Two former executives at a South Los Angeles company that offered substance-abuse treatment face sentencing today for defrauding Medi-Cal by billing more than $500,000 for ineligible services.

Mesbel Mohamoud, 47, and her mother-in-law, Erlinda Abella, 66, each pleaded guilty in separate hearings last year to a federal healthcare fraud count, under which they each face up to 10 years in prison, according to the U.S. Attorney’s Office.

They were named in a 23-count indictment returned by a Los Angeles federal grand jury in March 2018, charging both Inglewood women with 21 counts of healthcare fraud and two counts of aggravated identity theft stemming from the scheme that ran from 2009 through 2015.

Mohamoud was the owner and executive director of The New You Center—located in the Vermont Knolls neighborhood of South Los Angeles—while her mother-in-law, who co-founded the now-defunct company, was the firm’s program director. 
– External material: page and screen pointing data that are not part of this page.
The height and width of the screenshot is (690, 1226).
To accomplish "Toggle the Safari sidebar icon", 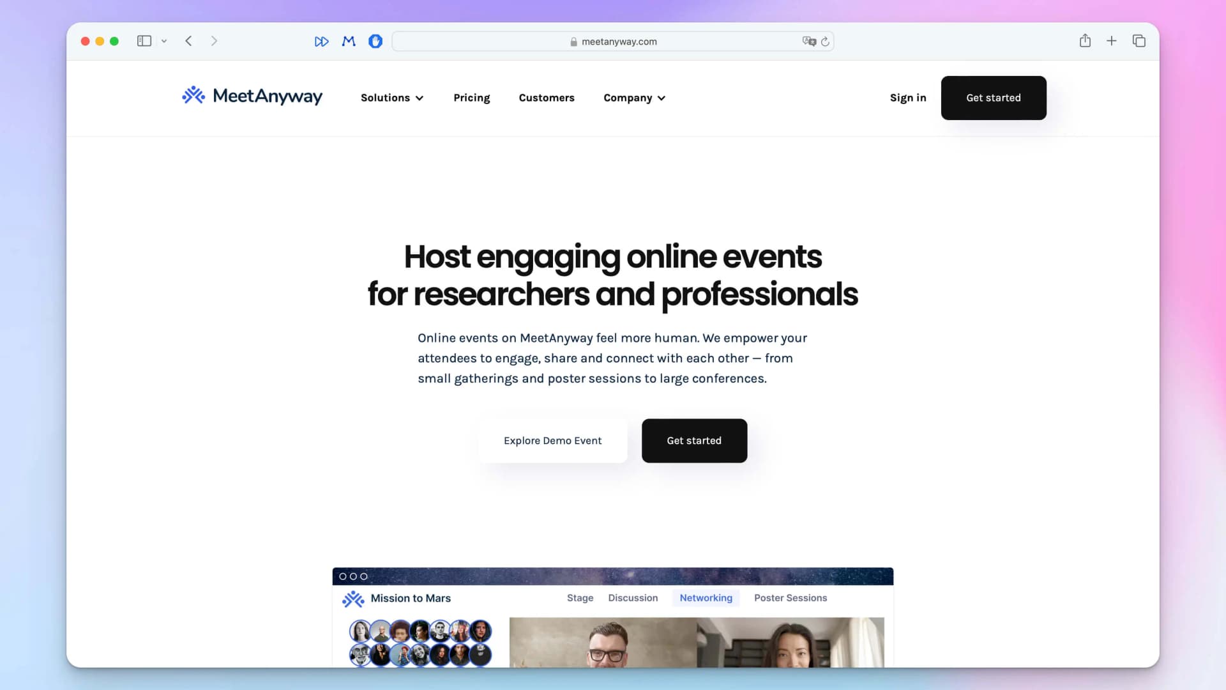I will click(x=144, y=40).
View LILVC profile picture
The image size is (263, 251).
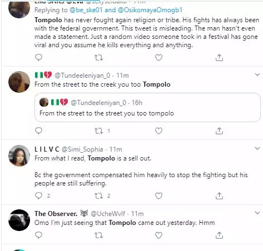tap(19, 155)
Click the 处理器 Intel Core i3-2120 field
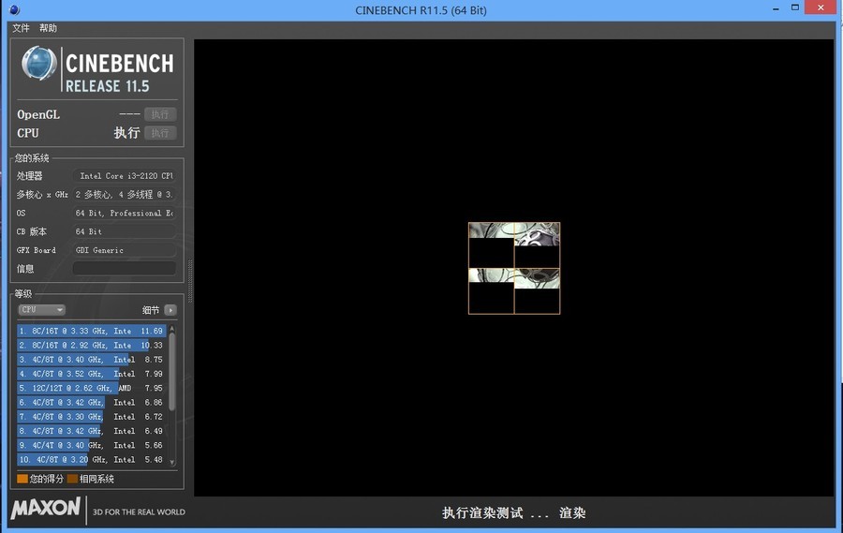This screenshot has height=533, width=843. [x=124, y=175]
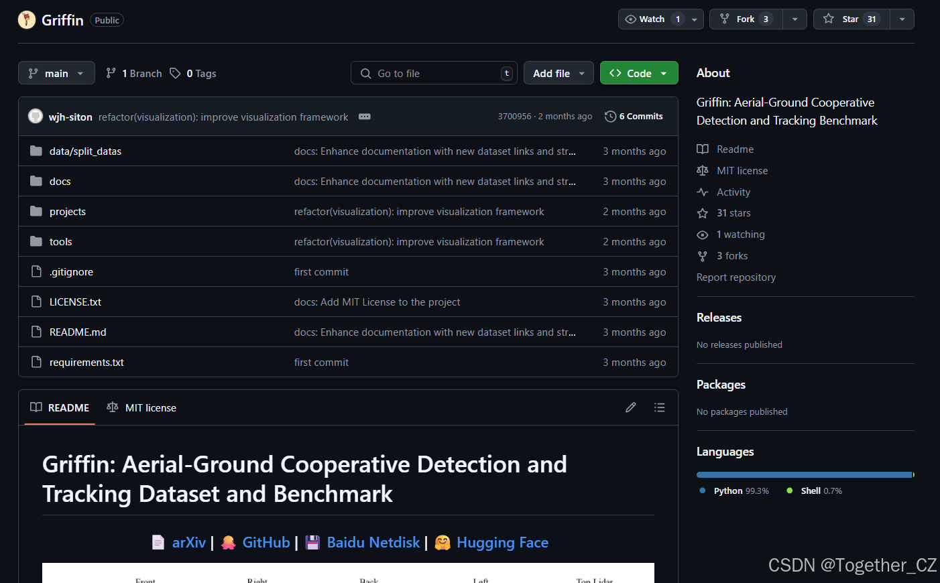Select the MIT license tab
This screenshot has height=583, width=940.
141,407
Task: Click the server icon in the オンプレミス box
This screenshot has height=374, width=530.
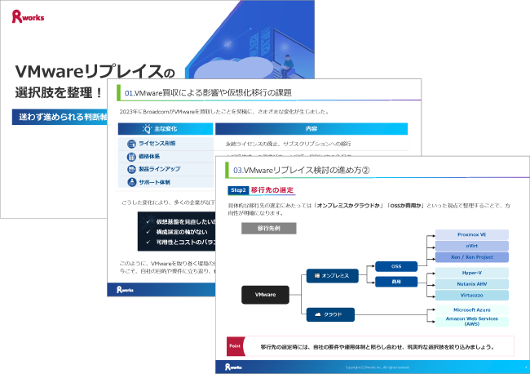Action: 315,276
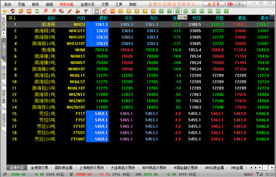Image resolution: width=276 pixels, height=177 pixels.
Task: Toggle the 30-minute period button
Action: tap(194, 11)
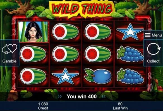Viewport: 163px width, 111px height.
Task: Click top watermelon in second reel
Action: pyautogui.click(x=65, y=32)
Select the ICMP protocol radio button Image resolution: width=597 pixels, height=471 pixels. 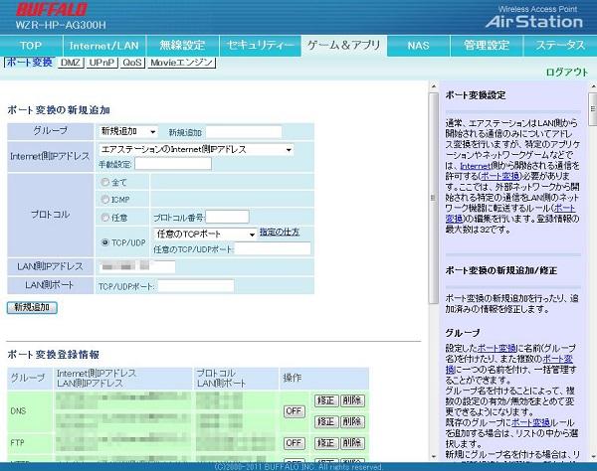point(105,200)
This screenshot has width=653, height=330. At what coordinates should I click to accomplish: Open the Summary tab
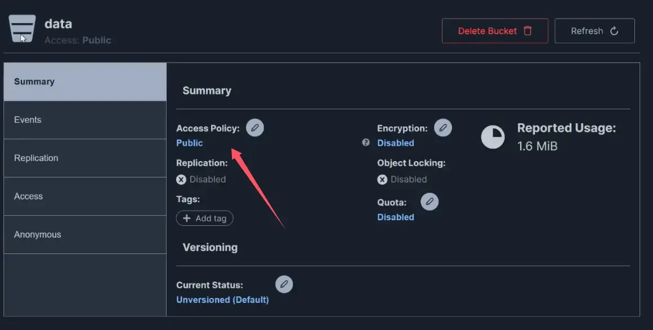[85, 82]
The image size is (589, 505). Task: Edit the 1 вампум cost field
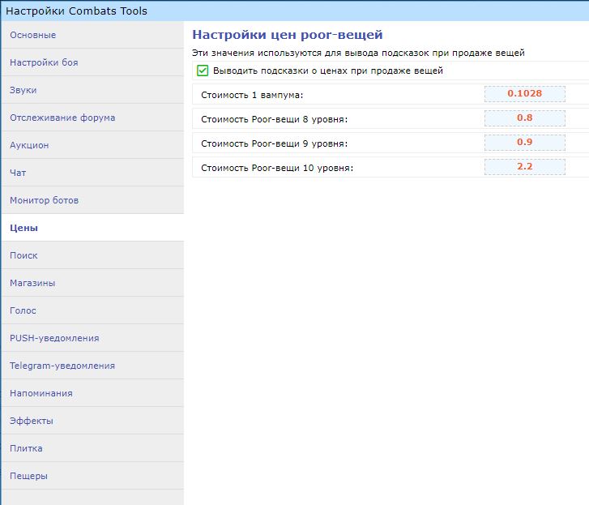[525, 94]
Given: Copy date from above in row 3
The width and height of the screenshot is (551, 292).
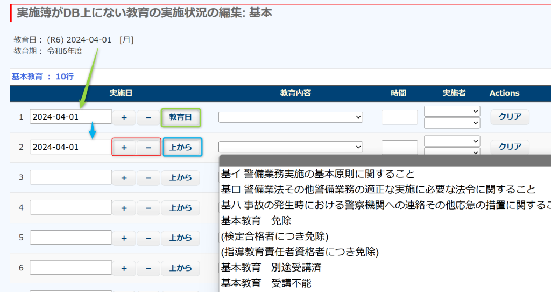Looking at the screenshot, I should point(181,177).
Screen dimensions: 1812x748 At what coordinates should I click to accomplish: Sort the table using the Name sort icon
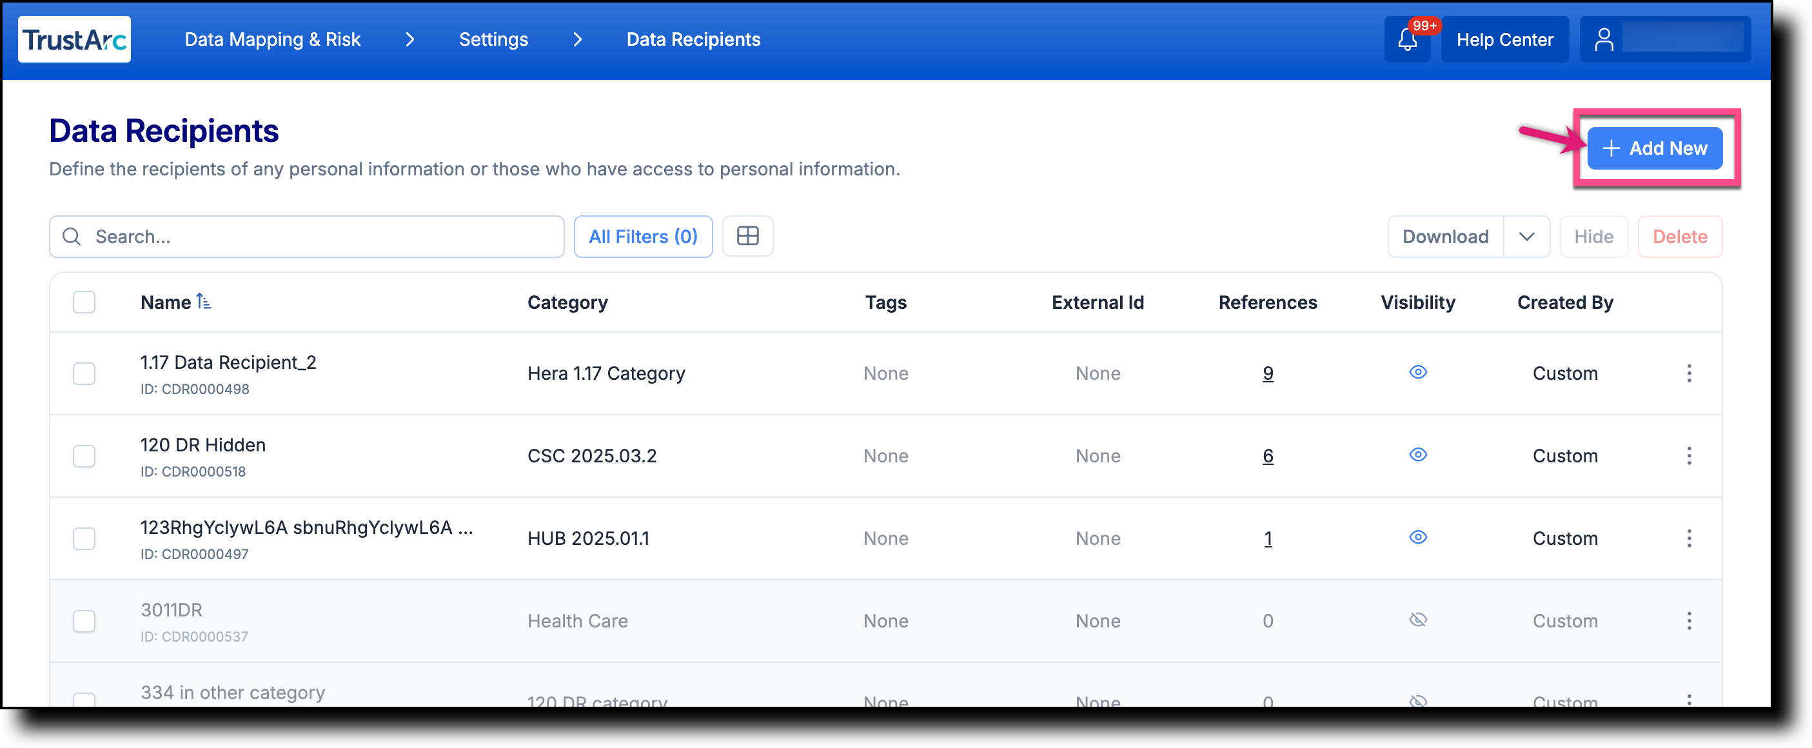coord(204,301)
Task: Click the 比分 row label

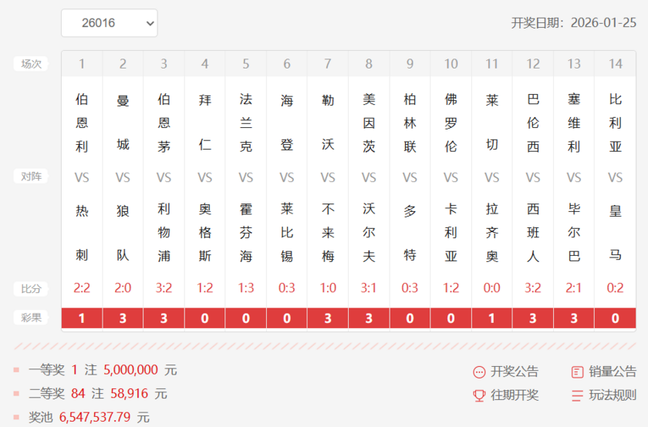Action: 31,288
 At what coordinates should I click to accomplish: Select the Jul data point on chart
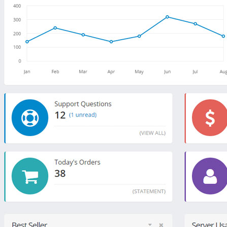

TNYC had contracts to provide medically necessary substance-abuse treatment services through the Drug Medi-Cal program to adults and teenagers in Los Angeles County.

TNYC submitted bogus bills for counseling sessions that were not conducted at all, were not conducted at authorized locations, or did not comply with Drug Medi-Cal regulations regarding the length of sessions or the number of patients, according to prosecutors.

Mohamoud and Abella caused TNYC to bill for clients who did not have a substance-abuse problem, to falsify documents related to services supposedly provided to clients and to forge client signatures on documents such as sign-in sheets, court documents show.

The charges primarily involve services provided to girls residing at Dimondale Adolescent Care Facility group homes in Lancaster, Long Beach and Carson— facilities at which TNYC was not authorized to provide counseling.

TNYC submitted more than $500,000 in false and fraudulent claims for group and individual substance-abuse counseling services and was paid more than $260,000 on those claims, according to the U.S. Attorney’s Office.